◆ WHAT YOU NEED TO DO: The complete listing below should be transcribed precisely.
===== DATA SUPPLIED
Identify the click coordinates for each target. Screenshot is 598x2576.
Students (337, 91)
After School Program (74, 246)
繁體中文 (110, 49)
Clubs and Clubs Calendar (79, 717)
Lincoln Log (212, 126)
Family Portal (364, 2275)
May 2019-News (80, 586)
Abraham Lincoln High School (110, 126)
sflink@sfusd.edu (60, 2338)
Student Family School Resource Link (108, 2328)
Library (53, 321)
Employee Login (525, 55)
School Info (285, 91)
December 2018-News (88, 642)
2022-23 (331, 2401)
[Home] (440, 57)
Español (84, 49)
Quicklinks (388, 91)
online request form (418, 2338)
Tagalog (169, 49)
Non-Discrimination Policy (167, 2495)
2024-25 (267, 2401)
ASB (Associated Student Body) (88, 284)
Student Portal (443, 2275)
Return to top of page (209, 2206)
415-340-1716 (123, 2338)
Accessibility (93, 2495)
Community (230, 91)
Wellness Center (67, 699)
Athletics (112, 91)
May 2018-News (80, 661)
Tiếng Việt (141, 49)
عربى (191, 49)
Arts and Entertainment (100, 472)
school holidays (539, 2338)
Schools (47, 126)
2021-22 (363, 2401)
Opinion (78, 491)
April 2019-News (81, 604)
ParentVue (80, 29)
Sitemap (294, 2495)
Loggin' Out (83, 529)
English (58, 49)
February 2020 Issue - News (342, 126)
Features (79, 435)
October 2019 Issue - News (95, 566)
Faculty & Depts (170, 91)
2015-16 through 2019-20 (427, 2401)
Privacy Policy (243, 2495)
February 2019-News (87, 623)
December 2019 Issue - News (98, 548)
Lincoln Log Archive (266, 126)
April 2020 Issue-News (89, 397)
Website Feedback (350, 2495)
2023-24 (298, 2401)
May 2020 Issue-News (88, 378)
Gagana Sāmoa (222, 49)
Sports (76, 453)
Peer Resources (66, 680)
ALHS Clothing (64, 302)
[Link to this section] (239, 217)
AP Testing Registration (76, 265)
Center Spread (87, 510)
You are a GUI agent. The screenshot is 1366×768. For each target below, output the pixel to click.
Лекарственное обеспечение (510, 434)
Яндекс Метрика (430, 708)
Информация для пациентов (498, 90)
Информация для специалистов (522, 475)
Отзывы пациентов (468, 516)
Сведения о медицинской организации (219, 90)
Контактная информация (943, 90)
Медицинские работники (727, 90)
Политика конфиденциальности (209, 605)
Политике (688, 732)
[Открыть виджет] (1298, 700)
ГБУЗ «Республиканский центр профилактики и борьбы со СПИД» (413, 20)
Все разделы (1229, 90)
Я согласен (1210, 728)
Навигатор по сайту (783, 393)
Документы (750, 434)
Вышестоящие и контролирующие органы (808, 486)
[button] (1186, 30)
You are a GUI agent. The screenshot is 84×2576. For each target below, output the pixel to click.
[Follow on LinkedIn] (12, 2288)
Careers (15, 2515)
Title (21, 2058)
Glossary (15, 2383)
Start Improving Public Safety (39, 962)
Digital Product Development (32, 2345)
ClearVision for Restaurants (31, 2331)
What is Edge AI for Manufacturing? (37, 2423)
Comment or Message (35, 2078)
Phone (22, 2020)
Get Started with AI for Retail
==========
◆ RESULT:
Identify the click coordinates for each target. Screenshot is 598x2576.
Students (337, 91)
After School Program (74, 246)
繁體中文 (110, 49)
Clubs and Clubs Calendar (79, 717)
Lincoln Log (212, 126)
Family Portal (364, 2275)
May 2019-News (80, 586)
Abraham Lincoln High School (110, 126)
sflink@sfusd.edu (60, 2338)
Student Family School Resource Link (108, 2328)
Library (53, 321)
Employee Login (525, 55)
School Info (285, 91)
December 2018-News (88, 642)
2022-23 (331, 2401)
[Home] (440, 57)
Español (84, 49)
Quicklinks (388, 91)
online request form (418, 2338)
Tagalog (169, 49)
Non-Discrimination Policy (167, 2495)
2024-25 (267, 2401)
ASB (Associated Student Body) (88, 284)
Student Portal (443, 2275)
Return to top of page (209, 2206)
415-340-1716 (123, 2338)
Accessibility (93, 2495)
Community (230, 91)
Wellness Center (67, 699)
Athletics (112, 91)
May 2018-News (80, 661)
Tiếng Việt (141, 49)
عربى (191, 49)
Arts and Entertainment (100, 472)
school holidays (539, 2338)
Schools (47, 126)
2021-22 (363, 2401)
Opinion (78, 491)
April 2019-News (81, 604)
ParentVue (80, 29)
Sitemap (294, 2495)
Loggin' Out (83, 529)
English (58, 49)
February 2020 Issue - News (342, 126)
Features (79, 435)
October 2019 Issue - News (95, 566)
Faculty & Depts (170, 91)
2015-16 through 2019-20 (427, 2401)
Privacy Policy (243, 2495)
February 2019-News (87, 623)
December 2019 Issue - News (98, 548)
Lincoln Log Archive (266, 126)
April 2020 Issue-News (89, 397)
Website Feedback (350, 2495)
2023-24 (298, 2401)
May 2020 Issue-News (88, 378)
Gagana Sāmoa (222, 49)
Sports (76, 453)
Peer Resources (66, 680)
ALHS Clothing (64, 302)
[Link to this section] (239, 217)
AP Testing Registration (76, 265)
Center Spread (87, 510)
You are a GUI agent. The screenshot is 1366×768. For each target below, output the pixel to click.
Лекарственное обеспечение (510, 434)
Яндекс Метрика (430, 708)
Информация для пациентов (498, 90)
Информация для специалистов (522, 475)
Отзывы пациентов (468, 516)
Сведения о медицинской организации (219, 90)
Контактная информация (943, 90)
Медицинские работники (727, 90)
Политика конфиденциальности (209, 605)
Политике (688, 732)
[Открыть виджет] (1298, 700)
ГБУЗ «Республиканский центр профилактики и борьбы со СПИД» (413, 20)
Все разделы (1229, 90)
Я согласен (1210, 728)
Навигатор по сайту (783, 393)
Документы (750, 434)
Вышестоящие и контролирующие органы (808, 486)
[button] (1186, 30)
You are a GUI agent. The screenshot is 84×2576. For each target below, output the pixel to click.
[Follow on LinkedIn] (12, 2288)
Careers (15, 2515)
Title (21, 2058)
Glossary (15, 2383)
Start Improving Public Safety (39, 962)
Digital Product Development (32, 2345)
ClearVision for Restaurants (31, 2331)
What is Edge AI for Manufacturing? (37, 2423)
Comment or Message (35, 2078)
Phone (22, 2020)
Get Started with AI for Retail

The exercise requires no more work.